No test for Squid proxy crash
What if Squid crashes mid-session?
Test agent behavior when Squid becomes unreachable.
No test for network partition
What if the Docker network goes down?
Test behavior when awf-net becomes unavailable.
No test for SIGKILL handling
SIGKILL cannot be caught. What state is left behind?
Document and test cleanup behavior after SIGKILL.
No test for SIGINT (Ctrl+C) during command
The most common user interruption pattern.
Test that SIGINT properly stops containers and cleans up.
No test for concurrent error + cleanup
What if error occurs during cleanup?
Test nested error handling scenarios.
No test for invalid CLI arguments
What happens with --allow-domains "" or --dns-servers invalid?
Already tested at unit level but not integration.
No test for container startup timeout
What if container image pull takes too long?
Test behavior with unreachable registry.
No test for resource cleanup verification
After error, verify Docker networks/containers/volumes are cleaned up.
Add post-test assertions checking Docker state.
Edge Cases
What if the error occurs in a trap handler itself?
What if multiple signals arrive in rapid succession?
What about errors in the iptables cleanup phase?
What if the work directory is deleted by another process during execution?
9. Cross-Cutting Observations
Strengths
Defense in depth: The security tests cover multiple layers (credential hiding, token unsetting, one-shot tokens, API proxy isolation).
Both modes tested: Most security tests cover both normal and chroot mode.
Real-world attack simulation: The credential hiding tests simulate actual exfiltration attacks (base64, xxd, grep patterns).
Custom matchers: The toSucceed(), toFail(), toExitWithCode() matchers provide clear, readable assertions.
Bypass prevention: Tests specifically cover the chroot bypass vulnerability (Test 8) that was previously discovered and fixed.

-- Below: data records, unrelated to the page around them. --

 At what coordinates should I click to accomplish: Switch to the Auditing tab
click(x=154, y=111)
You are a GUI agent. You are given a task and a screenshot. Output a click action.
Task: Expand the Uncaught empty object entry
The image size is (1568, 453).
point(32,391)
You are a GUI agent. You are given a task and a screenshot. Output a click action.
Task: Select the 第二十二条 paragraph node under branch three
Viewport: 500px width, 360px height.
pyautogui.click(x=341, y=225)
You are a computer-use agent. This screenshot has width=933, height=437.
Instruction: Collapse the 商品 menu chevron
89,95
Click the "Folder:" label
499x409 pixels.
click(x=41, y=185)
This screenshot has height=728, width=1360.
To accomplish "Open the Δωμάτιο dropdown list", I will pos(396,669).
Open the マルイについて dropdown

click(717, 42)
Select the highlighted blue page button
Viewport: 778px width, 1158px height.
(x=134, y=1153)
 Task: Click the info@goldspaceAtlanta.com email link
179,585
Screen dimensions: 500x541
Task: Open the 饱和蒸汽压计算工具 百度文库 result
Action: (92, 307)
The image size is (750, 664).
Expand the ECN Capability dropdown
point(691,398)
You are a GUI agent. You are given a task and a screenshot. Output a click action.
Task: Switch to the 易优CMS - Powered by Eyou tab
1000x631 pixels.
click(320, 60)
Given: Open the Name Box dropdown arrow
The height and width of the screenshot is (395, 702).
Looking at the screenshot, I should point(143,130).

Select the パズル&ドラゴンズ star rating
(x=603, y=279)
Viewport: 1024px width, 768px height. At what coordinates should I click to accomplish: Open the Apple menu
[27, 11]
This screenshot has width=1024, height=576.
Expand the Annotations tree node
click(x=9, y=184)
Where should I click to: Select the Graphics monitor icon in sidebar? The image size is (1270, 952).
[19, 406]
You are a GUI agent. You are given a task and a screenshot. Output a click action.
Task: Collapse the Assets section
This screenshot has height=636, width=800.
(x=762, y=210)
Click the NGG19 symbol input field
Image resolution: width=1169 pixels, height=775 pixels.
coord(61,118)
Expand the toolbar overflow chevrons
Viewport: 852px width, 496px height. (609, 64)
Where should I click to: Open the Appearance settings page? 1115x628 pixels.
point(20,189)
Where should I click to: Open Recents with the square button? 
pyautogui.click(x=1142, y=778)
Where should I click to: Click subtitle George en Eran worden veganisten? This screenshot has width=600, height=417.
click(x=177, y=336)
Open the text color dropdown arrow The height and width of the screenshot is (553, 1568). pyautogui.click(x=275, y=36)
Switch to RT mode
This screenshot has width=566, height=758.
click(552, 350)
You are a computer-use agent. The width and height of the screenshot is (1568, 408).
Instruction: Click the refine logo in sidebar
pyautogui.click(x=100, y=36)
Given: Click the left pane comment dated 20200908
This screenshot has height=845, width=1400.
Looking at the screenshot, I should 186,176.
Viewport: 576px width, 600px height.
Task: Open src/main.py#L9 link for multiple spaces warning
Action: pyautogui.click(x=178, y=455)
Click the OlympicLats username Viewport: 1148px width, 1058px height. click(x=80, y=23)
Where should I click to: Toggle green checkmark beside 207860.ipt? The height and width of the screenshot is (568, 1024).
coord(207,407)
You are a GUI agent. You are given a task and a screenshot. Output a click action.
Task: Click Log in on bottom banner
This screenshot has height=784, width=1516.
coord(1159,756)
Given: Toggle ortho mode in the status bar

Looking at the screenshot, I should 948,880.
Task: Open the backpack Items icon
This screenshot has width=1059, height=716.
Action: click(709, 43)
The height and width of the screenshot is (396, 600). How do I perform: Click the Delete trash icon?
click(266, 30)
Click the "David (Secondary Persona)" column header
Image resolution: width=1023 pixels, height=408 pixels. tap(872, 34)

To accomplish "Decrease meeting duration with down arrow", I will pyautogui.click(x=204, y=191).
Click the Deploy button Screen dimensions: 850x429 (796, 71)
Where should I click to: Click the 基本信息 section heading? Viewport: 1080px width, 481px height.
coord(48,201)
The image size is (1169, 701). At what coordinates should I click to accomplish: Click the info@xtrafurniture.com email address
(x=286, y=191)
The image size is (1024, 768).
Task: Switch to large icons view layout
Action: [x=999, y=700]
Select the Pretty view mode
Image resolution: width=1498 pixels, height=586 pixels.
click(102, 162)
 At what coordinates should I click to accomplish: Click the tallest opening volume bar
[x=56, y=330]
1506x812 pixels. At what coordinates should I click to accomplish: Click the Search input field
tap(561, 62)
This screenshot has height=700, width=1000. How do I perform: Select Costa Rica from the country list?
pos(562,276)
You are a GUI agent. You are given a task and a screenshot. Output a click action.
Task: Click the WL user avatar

Broad API proxy coverage: Tests cover all three API providers (OpenAI, Anthropic, Copilot) for healthchecks and env wiring; end-to-end request routing and credential isolation are currently verified in depth only for Anthropic.
Systemic Gaps
No stress testing: No tests verify behavior under load, concurrent requests, or resource exhaustion.
No timing/performance tests: No tests verify that proxy overhead is within acceptable bounds.
Limited negative testing for security: While credential hiding is well-tested, other security bypasses (iptables manipulation, network namespace escape, container escape) are not tested.
Fragile timing dependencies: The token-unset tests rely on fixed sleep 7 delays which could be flaky in slow CI environments.
Test isolation concerns: Tests share cleanup fixtures. A failed test could leave state that affects subsequent tests.
No test for the full workflow: No end-to-end test runs an actual AI agent (even a mock one) through the complete AWF pipeline.
Missing SSL Bump tests: The --ssl-bump feature is configured in the CLI but has no integration tests in this set.
Missing blocked-domains tests: The --block-domains feature (deny-list on top of allow-list) has no integration tests.
No test for --env-all security implications: Passing all host env vars could leak credentials.
No test for log output sanitization: Verifying that real API keys never appear in logs/stderr.